Although satellite television was gradually available throughout the 1980s, it was only available to owners of large dishes and the channels were intended to supply cable networks across Europe and domestic reception was not the prime audience. In 1989, Sky Television plc's direct-to-home four channel service started (now Sky Digital) and was followed by the launch of BSB in 1990.

In 1982, Channel 4 was launched across the United Kingdom. However, Channel 4 did not arrive in Cornwall until 1983 on the two main television transmitting stations (Redruth (Four Lanes) & Caradon Hill) in the county.

In 1989, Cable Television arrived in Cornwall, or at least to Saltash, and the immediate surrounding areas. Initially, this was an analogue service, but it is now part of Virgin Media. It does not offer any Cornish or regional programming, unlike some of the early cable television schemes in the UK.

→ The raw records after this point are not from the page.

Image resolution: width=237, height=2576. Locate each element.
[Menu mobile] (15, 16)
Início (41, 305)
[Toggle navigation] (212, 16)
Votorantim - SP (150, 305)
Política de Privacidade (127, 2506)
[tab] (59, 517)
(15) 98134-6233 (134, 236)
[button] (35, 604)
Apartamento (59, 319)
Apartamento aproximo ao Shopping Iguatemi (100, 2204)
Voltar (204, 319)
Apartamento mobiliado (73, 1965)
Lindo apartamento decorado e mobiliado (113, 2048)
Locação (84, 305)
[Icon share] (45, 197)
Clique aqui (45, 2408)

In 1997, Five, the last national terrestrial station to launch in the UK, came to some of Cornwall from the first day of the station's transmission to the Redruth coverage area (serving the west of the county), although at much lower power than the other 4 channels. Channel Five is not broadcast on Caradon Hill (serving the east of the county) or some of the television relay transmitters in Cornwall, and also broadcasts on the main transmitters on lower power than the four other main analogue terrestrial channels.

Both Channel Four and Channel Five are part of the Freeview digital offering, again available from the two main transmitters, since ONdigital's launch in 1998. None of the relays in Cornwall carry Freeview. However, this will change when Cornwall has its analogue television transmitters switched off in the summer of 2009.

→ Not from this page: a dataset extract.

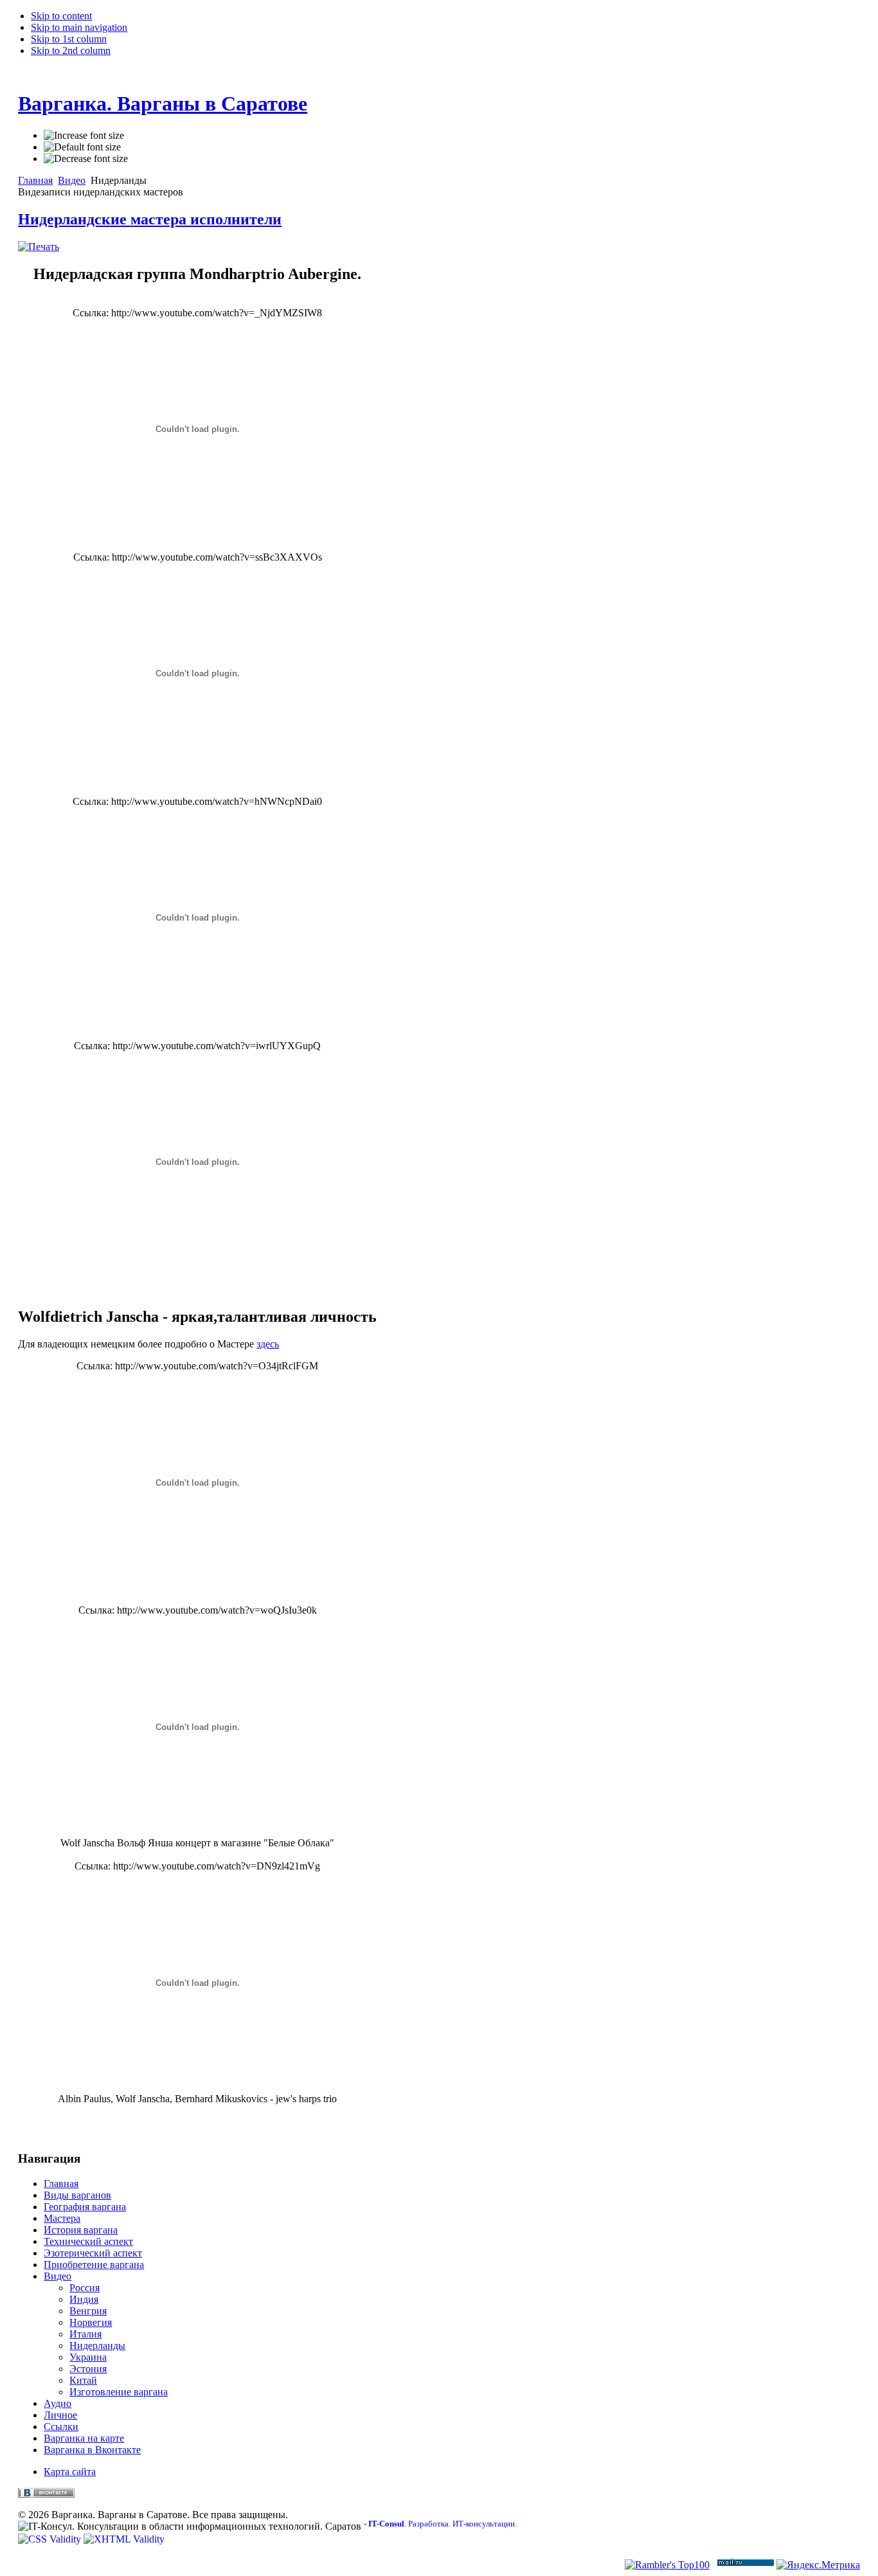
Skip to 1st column (69, 38)
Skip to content (61, 15)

In 2005, ITV launched ITV Local, a broadband news and information service. This service launched in the Westcountry area in October 2007.

Also in 2007, ITV said that they intended to merge ITV West with ITV Westcountry, and close the studios at Plymouth, running the news operation from Bristol. This was met with considerable opposition from business leaders and councils.

==Internet==
Although Cornwall is remote and residential broadband is less common than in other parts of the UK it houses one of the world's fastest high-speed transatlantic fibre optic cables, making Cornwall an important hub within Europe's Internet infrastructure.